EXTRACTED TEXT
__________________________________________________
Future Thinking in Education

May 6, 2024, 15:55
4154

Think Tank: Intensity, Realistic Environments and Tempering through Experience

10 January 2014

Does your program meet the needs of the industry it serves and adequately prepare your students to shine?

By Paul Sorgule, MS, AAC

I just finished re-reading Bill Buford’s book, Heat: An Amateur's Adventures as Kitchen Slave, Line Cook, Pasta-Maker, and Apprentice to a Dante-Quoting Butcher in Tuscany,about his hands-on experiences on the line in Mario Batali’s restaurant and subsequent time working with arguably the finest butcher in all of Italy.

As I finished this great depiction of the learning process in kitchens I was again inspired to look at how we prepare students for the rigors of the kitchen. What came through very clearly in Buford’s story (and from my own experiences as a chef) was the intensity of the kitchen and the realization that a strong culinary program must be able to recreate this intensity if students are truly destined to “learn.”
__________________________________________________
RECORDED DATA

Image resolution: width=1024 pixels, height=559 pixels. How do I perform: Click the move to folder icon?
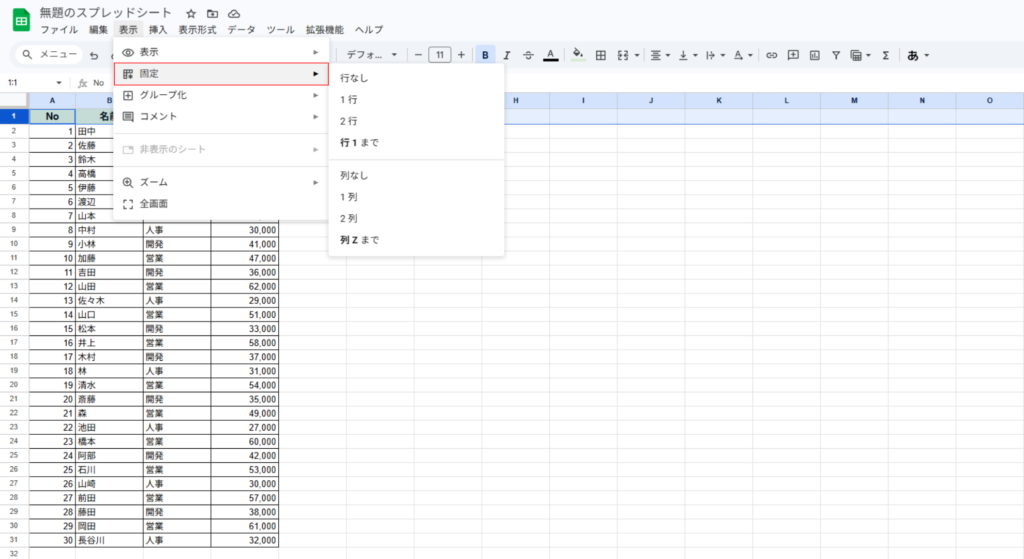pyautogui.click(x=212, y=14)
__________________________________________________
DO THIS
Summarize the piece on culinary education in two sentences.

TASK SOLUTION
After re-reading Bill Buford's book Heat, about hands-on work on the line in Mario Batali's restaurant and later with a butcher in Italy, the author was again inspired to examine how students are prepared for the rigors of the kitchen. Buford's story and the author's own experience as a chef made the intensity of the kitchen clear, along with the realization that a strong culinary program must recreate that intensity if students are truly to learn.